As illustrated in this review, technology already exists to increase the sensitivity of ultrasound to contrast agents severalfold through tailoring contrast agent size distribution. Improving the monodispersity of the contrast agent population will remove a substantial variable limiting the ability to perform quantifiable contrast measurements. Modifying shell structure and ligand architecture can provide targeted contrast agents with better retention characteristics and reduced immunogenicity. Transducers and signal processing are being developed to detect targeted contrast agents nondestructively, with high contrast to tissue ratios, and in real time despite background signal from freely circulating contrast. The application of radiation force has been shown to increase the amount of targeted contrast agents retained at a target site in vivo, which is important not only for molecular imaging but also for targeted drug delivery through acoustically active carrier vehicles. Finally, the development of phase change and submicron contrast agents will enable ultrasound contrast to reach beyond the limits of the endothelium.
Footnotes
Acknowledgments
We appreciate the assistance of Dr. Joshua Rychak in editing the scientific content and the assistance of Steven Feingold, Jason Streeter, and Paul Kogan in preparing figures and references.

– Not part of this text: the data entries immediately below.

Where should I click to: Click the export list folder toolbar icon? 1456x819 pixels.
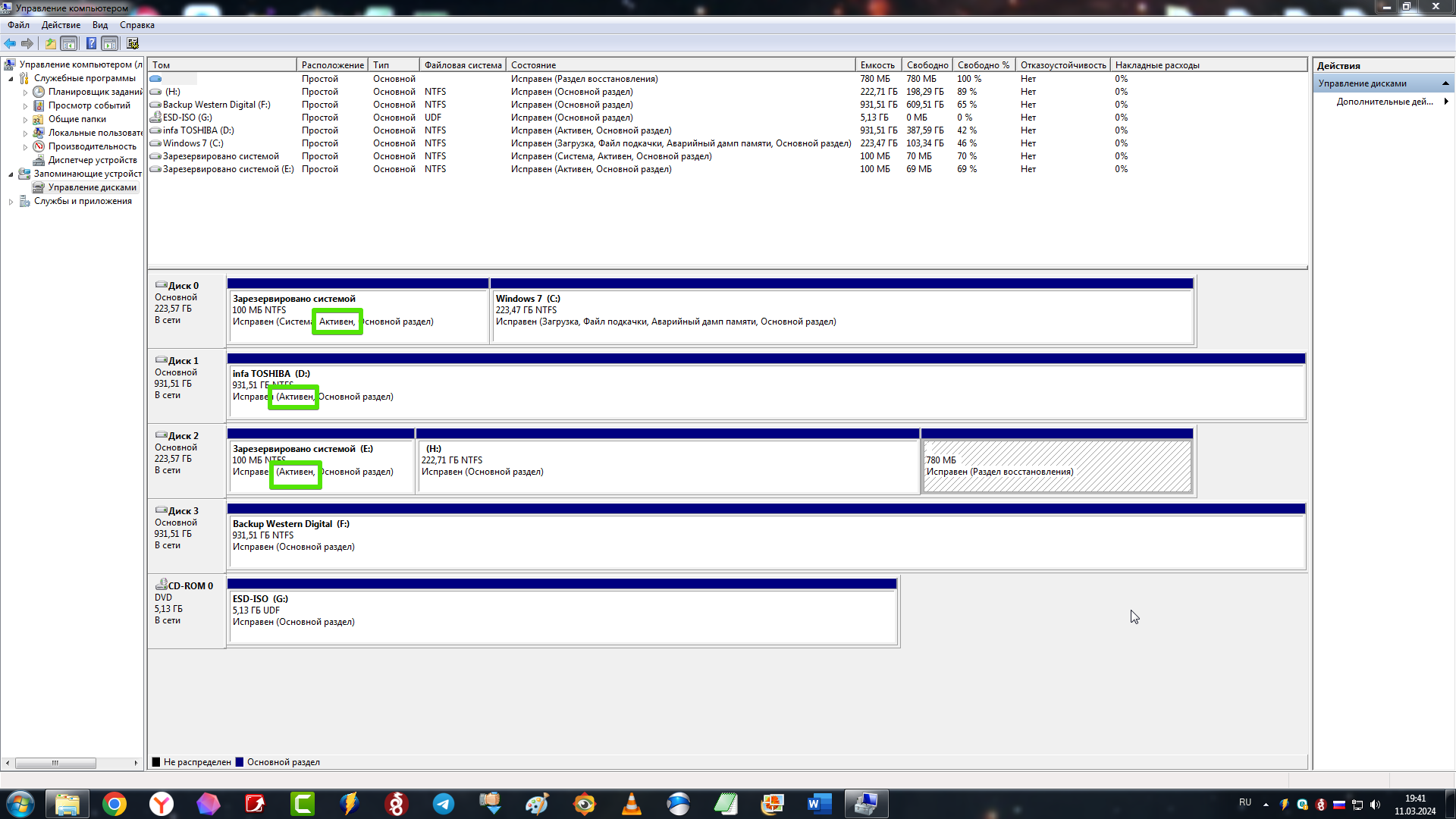coord(50,43)
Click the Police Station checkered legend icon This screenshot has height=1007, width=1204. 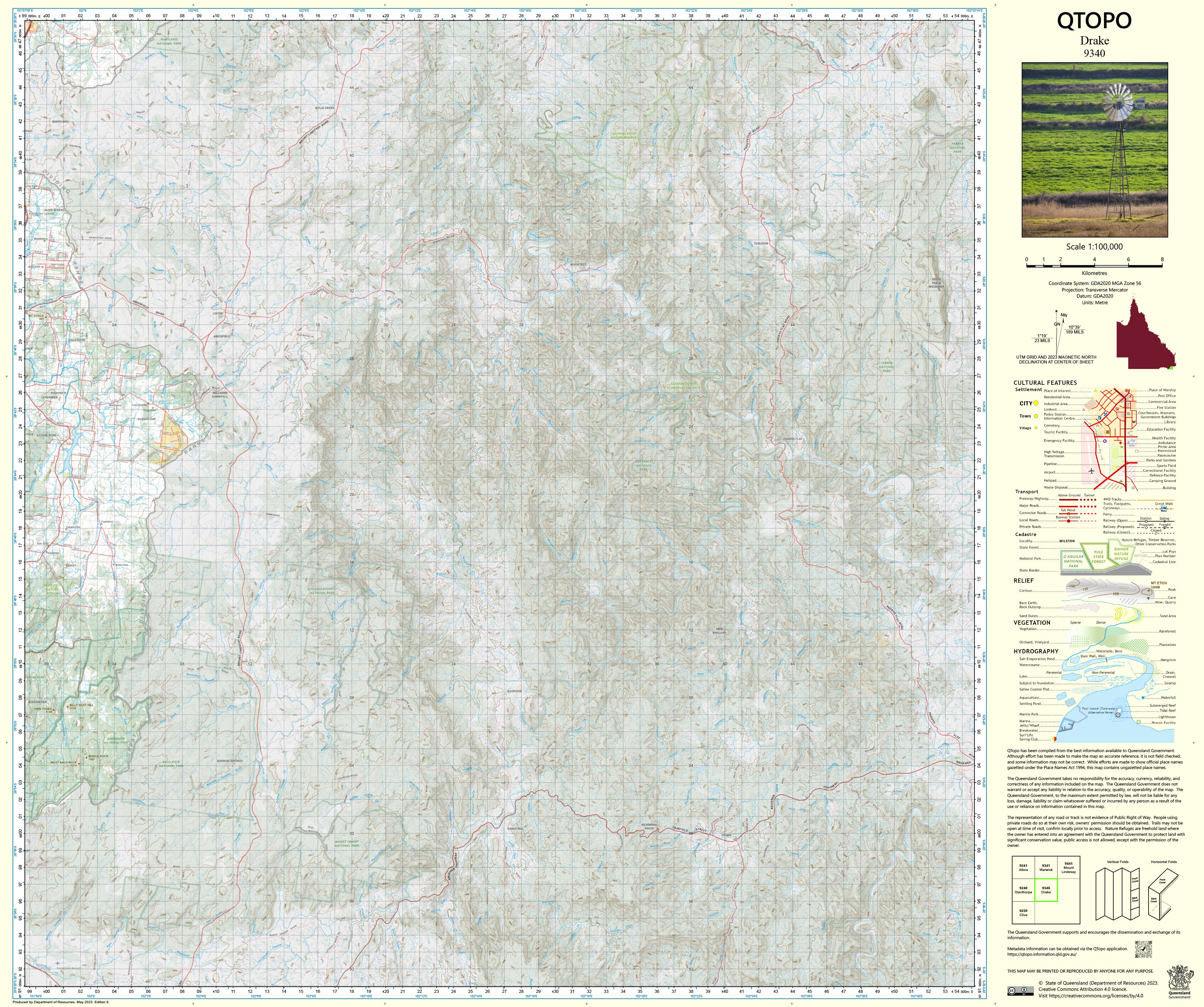pyautogui.click(x=1105, y=414)
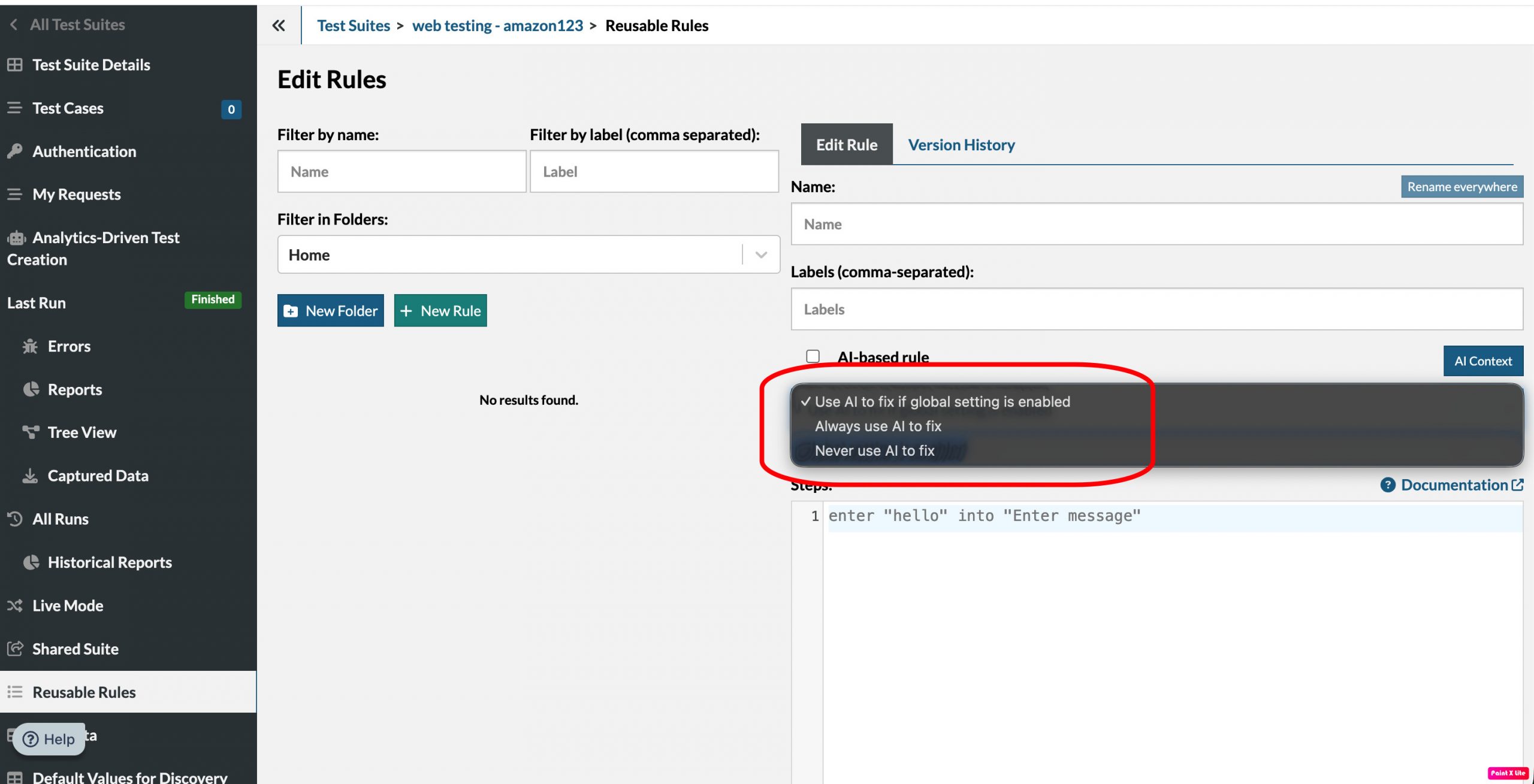Viewport: 1534px width, 784px height.
Task: Click the Documentation help question icon
Action: click(1388, 485)
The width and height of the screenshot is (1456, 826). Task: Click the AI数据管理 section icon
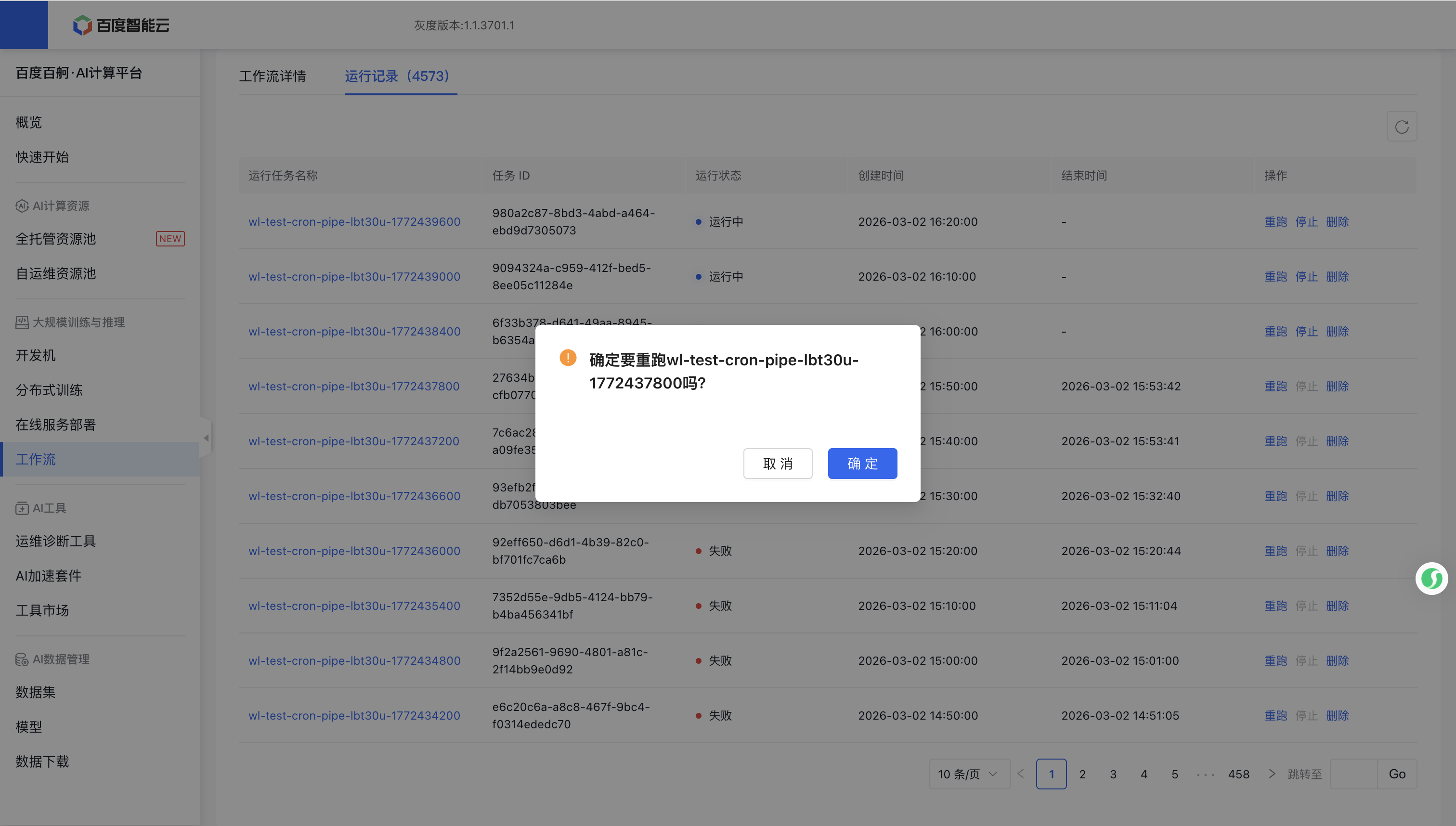tap(22, 659)
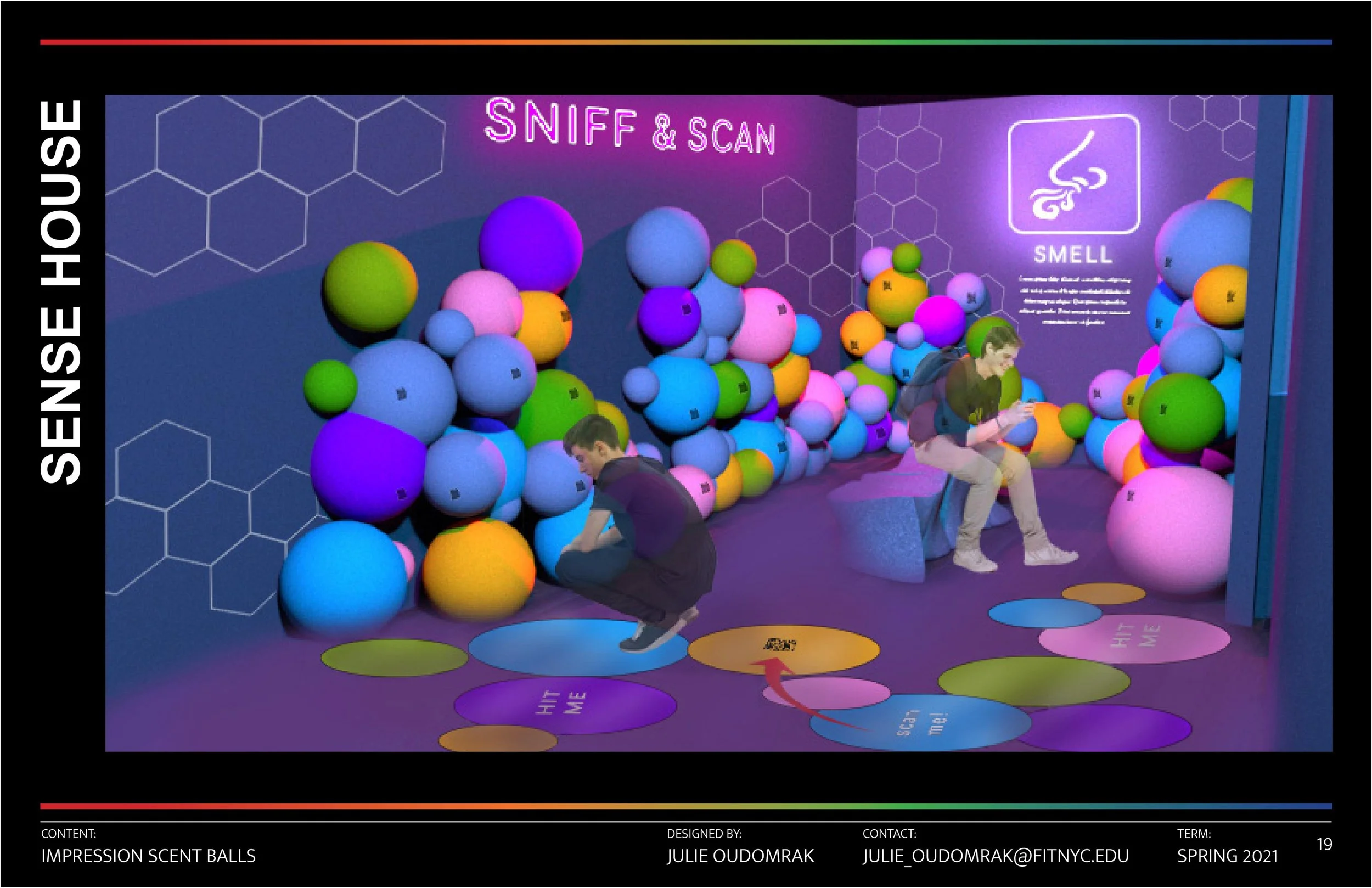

Financial disclosure of authors: This Dayton lab is supported by the National Institutes of Health through R01 EB009066, R01 EB008733, and the NIH Roadmap for Medical Research through R21EB005325. Intramural support is provided from the University of North Carolina Lineberger Cancer Center. P. A. Dayton has ongoing research with Siemens Medical Systems, Visualsonics, and Lantheus Medical Imaging, none of which involves financial sponsorship, and is a member of the Scientific Advisory Board for Targeson, LLC.
Financial disclosure of reviewers: None reported.